(Collected data)
········

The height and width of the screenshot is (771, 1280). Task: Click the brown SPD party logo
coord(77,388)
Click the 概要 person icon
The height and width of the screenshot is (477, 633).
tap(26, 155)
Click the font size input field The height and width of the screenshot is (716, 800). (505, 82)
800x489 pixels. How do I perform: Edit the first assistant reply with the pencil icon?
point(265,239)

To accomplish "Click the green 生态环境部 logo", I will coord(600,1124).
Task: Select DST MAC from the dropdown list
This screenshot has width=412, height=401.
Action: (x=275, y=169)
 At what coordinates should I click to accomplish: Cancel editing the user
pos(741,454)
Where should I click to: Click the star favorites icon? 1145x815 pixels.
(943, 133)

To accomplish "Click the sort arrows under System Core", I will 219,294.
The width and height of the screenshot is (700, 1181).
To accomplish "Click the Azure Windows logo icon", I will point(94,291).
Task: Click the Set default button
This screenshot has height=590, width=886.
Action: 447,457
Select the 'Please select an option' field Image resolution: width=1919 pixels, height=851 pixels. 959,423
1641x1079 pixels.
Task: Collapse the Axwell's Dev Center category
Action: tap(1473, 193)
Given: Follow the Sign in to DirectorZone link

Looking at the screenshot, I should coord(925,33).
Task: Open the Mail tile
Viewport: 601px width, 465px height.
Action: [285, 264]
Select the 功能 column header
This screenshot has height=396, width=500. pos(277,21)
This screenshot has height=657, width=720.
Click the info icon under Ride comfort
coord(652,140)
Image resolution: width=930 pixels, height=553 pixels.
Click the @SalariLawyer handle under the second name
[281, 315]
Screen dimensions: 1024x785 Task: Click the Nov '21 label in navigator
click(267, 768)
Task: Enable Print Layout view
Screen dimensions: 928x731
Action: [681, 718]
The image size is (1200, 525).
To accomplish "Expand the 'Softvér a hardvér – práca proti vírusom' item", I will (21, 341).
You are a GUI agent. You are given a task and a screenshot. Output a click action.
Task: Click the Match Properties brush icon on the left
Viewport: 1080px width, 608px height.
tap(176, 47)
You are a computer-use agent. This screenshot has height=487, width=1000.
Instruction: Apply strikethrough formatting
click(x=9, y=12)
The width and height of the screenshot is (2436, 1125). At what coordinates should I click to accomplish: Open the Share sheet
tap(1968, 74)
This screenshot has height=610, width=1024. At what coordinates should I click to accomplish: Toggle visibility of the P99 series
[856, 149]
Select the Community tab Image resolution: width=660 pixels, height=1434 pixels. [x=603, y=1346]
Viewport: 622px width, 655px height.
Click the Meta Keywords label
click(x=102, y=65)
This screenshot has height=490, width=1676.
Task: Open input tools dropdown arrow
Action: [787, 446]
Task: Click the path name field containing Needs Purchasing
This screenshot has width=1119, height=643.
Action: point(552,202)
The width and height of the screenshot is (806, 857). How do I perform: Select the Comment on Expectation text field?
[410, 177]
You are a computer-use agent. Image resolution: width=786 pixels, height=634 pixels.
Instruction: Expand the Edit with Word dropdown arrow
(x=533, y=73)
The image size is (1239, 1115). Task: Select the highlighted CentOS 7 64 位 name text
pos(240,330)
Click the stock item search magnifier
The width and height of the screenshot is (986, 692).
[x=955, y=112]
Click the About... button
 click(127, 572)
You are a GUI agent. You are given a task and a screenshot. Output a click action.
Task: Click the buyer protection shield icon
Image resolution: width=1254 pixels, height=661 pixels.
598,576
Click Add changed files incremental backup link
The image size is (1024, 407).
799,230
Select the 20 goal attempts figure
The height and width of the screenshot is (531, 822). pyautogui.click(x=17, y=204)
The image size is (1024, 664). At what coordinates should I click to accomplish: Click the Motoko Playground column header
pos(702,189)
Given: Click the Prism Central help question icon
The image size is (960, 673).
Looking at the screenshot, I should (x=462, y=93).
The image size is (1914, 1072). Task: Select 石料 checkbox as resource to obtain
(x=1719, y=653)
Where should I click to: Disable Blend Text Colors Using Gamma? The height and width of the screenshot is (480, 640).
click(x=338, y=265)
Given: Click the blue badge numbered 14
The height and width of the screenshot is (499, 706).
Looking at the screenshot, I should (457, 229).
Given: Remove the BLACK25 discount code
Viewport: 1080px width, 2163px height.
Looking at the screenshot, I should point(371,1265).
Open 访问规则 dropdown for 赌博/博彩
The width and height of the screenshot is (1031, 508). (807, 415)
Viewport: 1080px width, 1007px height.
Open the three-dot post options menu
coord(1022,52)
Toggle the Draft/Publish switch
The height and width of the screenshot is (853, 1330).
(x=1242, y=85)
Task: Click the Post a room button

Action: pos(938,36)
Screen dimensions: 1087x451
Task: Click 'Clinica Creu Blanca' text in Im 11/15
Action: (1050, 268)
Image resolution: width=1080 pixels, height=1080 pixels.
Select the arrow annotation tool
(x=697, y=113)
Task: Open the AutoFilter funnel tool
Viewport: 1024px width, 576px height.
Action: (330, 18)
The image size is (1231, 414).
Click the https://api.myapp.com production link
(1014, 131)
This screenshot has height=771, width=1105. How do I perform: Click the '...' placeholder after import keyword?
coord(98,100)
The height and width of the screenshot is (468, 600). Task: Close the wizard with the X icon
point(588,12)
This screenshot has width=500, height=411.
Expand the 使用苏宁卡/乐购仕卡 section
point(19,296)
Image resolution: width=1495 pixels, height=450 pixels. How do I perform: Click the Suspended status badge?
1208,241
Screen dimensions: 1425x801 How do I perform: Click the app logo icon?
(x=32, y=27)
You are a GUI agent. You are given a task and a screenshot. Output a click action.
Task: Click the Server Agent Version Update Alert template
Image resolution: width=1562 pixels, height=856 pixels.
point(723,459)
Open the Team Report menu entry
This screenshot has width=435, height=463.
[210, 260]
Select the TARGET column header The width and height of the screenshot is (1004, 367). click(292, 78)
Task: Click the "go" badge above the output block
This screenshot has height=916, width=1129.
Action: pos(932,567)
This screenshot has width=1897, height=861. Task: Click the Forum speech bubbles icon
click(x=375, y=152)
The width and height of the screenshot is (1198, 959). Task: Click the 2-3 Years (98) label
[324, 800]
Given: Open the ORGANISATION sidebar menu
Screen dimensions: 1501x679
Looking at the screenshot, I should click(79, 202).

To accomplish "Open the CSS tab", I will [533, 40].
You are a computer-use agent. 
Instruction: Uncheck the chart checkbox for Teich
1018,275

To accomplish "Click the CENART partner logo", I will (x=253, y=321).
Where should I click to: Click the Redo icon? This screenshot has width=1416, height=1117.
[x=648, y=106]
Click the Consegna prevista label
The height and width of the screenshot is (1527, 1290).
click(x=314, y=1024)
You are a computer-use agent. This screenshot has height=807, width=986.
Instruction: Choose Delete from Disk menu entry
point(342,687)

········

_PROBLEM_
Write the data out again. Match it exactly.

_TASK SOLUTION_
The height and width of the screenshot is (771, 1280). Task: Click the brown SPD party logo
coord(77,388)
Click the 概要 person icon
The height and width of the screenshot is (477, 633).
tap(26, 155)
Click the font size input field The height and width of the screenshot is (716, 800). (505, 82)
800x489 pixels. How do I perform: Edit the first assistant reply with the pencil icon?
point(265,239)

To accomplish "Click the green 生态环境部 logo", I will coord(600,1124).
Task: Select DST MAC from the dropdown list
This screenshot has width=412, height=401.
Action: (x=275, y=169)
 At what coordinates should I click to accomplish: Cancel editing the user
pos(741,454)
Where should I click to: Click the star favorites icon? 1145x815 pixels.
(943, 133)

To accomplish "Click the sort arrows under System Core", I will 219,294.
The width and height of the screenshot is (700, 1181).
To accomplish "Click the Azure Windows logo icon", I will point(94,291).
Task: Click the Set default button
This screenshot has height=590, width=886.
Action: 447,457
Select the 'Please select an option' field Image resolution: width=1919 pixels, height=851 pixels. 959,423
1641x1079 pixels.
Task: Collapse the Axwell's Dev Center category
Action: tap(1473, 193)
Given: Follow the Sign in to DirectorZone link

Looking at the screenshot, I should coord(925,33).
Task: Open the Mail tile
Viewport: 601px width, 465px height.
Action: [285, 264]
Select the 功能 column header
This screenshot has height=396, width=500. pos(277,21)
This screenshot has height=657, width=720.
Click the info icon under Ride comfort
coord(652,140)
Image resolution: width=930 pixels, height=553 pixels.
Click the @SalariLawyer handle under the second name
[281, 315]
Screen dimensions: 1024x785 Task: Click the Nov '21 label in navigator
click(267, 768)
Task: Enable Print Layout view
Screen dimensions: 928x731
Action: [681, 718]
The image size is (1200, 525).
To accomplish "Expand the 'Softvér a hardvér – práca proti vírusom' item", I will (21, 341).
You are a GUI agent. You are given a task and a screenshot. Output a click action.
Task: Click the Match Properties brush icon on the left
Viewport: 1080px width, 608px height.
tap(176, 47)
You are a computer-use agent. This screenshot has height=487, width=1000.
Instruction: Apply strikethrough formatting
click(x=9, y=12)
The width and height of the screenshot is (2436, 1125). At what coordinates should I click to accomplish: Open the Share sheet
tap(1968, 74)
This screenshot has height=610, width=1024. At what coordinates should I click to accomplish: Toggle visibility of the P99 series
[856, 149]
Select the Community tab Image resolution: width=660 pixels, height=1434 pixels. [x=603, y=1346]
Viewport: 622px width, 655px height.
Click the Meta Keywords label
click(x=102, y=65)
This screenshot has height=490, width=1676.
Task: Open input tools dropdown arrow
Action: [787, 446]
Task: Click the path name field containing Needs Purchasing
This screenshot has width=1119, height=643.
Action: point(552,202)
The width and height of the screenshot is (806, 857). How do I perform: Select the Comment on Expectation text field?
[410, 177]
You are a computer-use agent. Image resolution: width=786 pixels, height=634 pixels.
Instruction: Expand the Edit with Word dropdown arrow
(x=533, y=73)
The image size is (1239, 1115). Task: Select the highlighted CentOS 7 64 位 name text
pos(240,330)
Click the stock item search magnifier
The width and height of the screenshot is (986, 692).
[x=955, y=112]
Click the About... button
 click(127, 572)
You are a GUI agent. You are given a task and a screenshot. Output a click action.
Task: Click the buyer protection shield icon
Image resolution: width=1254 pixels, height=661 pixels.
598,576
Click Add changed files incremental backup link
The image size is (1024, 407).
799,230
Select the 20 goal attempts figure
The height and width of the screenshot is (531, 822). pyautogui.click(x=17, y=204)
The image size is (1024, 664). At what coordinates should I click to accomplish: Click the Motoko Playground column header
pos(702,189)
Given: Click the Prism Central help question icon
The image size is (960, 673).
Looking at the screenshot, I should (x=462, y=93).
The image size is (1914, 1072). Task: Select 石料 checkbox as resource to obtain
(x=1719, y=653)
Where should I click to: Disable Blend Text Colors Using Gamma? The height and width of the screenshot is (480, 640).
click(x=338, y=265)
Given: Click the blue badge numbered 14
The height and width of the screenshot is (499, 706).
Looking at the screenshot, I should (457, 229).
Given: Remove the BLACK25 discount code
Viewport: 1080px width, 2163px height.
Looking at the screenshot, I should point(371,1265).
Open 访问规则 dropdown for 赌博/博彩
The width and height of the screenshot is (1031, 508). (807, 415)
Viewport: 1080px width, 1007px height.
Open the three-dot post options menu
coord(1022,52)
Toggle the Draft/Publish switch
The height and width of the screenshot is (853, 1330).
(x=1242, y=85)
Task: Click the Post a room button

Action: pos(938,36)
Screen dimensions: 1087x451
Task: Click 'Clinica Creu Blanca' text in Im 11/15
Action: (1050, 268)
Image resolution: width=1080 pixels, height=1080 pixels.
Select the arrow annotation tool
(x=697, y=113)
Task: Open the AutoFilter funnel tool
Viewport: 1024px width, 576px height.
Action: (330, 18)
The image size is (1231, 414).
Click the https://api.myapp.com production link
(1014, 131)
This screenshot has height=771, width=1105. How do I perform: Click the '...' placeholder after import keyword?
coord(98,100)
The height and width of the screenshot is (468, 600). Task: Close the wizard with the X icon
point(588,12)
This screenshot has width=500, height=411.
Expand the 使用苏宁卡/乐购仕卡 section
point(19,296)
Image resolution: width=1495 pixels, height=450 pixels. How do I perform: Click the Suspended status badge?
1208,241
Screen dimensions: 1425x801 How do I perform: Click the app logo icon?
(x=32, y=27)
You are a GUI agent. You are given a task and a screenshot. Output a click action.
Task: Click the Server Agent Version Update Alert template
Image resolution: width=1562 pixels, height=856 pixels.
point(723,459)
Open the Team Report menu entry
This screenshot has width=435, height=463.
[210, 260]
Select the TARGET column header The width and height of the screenshot is (1004, 367). click(292, 78)
Task: Click the "go" badge above the output block
This screenshot has height=916, width=1129.
Action: pos(932,567)
This screenshot has width=1897, height=861. Task: Click the Forum speech bubbles icon
click(x=375, y=152)
The width and height of the screenshot is (1198, 959). Task: Click the 2-3 Years (98) label
[324, 800]
Given: Open the ORGANISATION sidebar menu
Screen dimensions: 1501x679
Looking at the screenshot, I should click(79, 202).

To accomplish "Open the CSS tab", I will [533, 40].
You are a computer-use agent. 
Instruction: Uncheck the chart checkbox for Teich
1018,275

To accomplish "Click the CENART partner logo", I will (x=253, y=321).
Where should I click to: Click the Redo icon? This screenshot has width=1416, height=1117.
[x=648, y=106]
Click the Consegna prevista label
The height and width of the screenshot is (1527, 1290).
click(x=314, y=1024)
You are a computer-use agent. This screenshot has height=807, width=986.
Instruction: Choose Delete from Disk menu entry
point(342,687)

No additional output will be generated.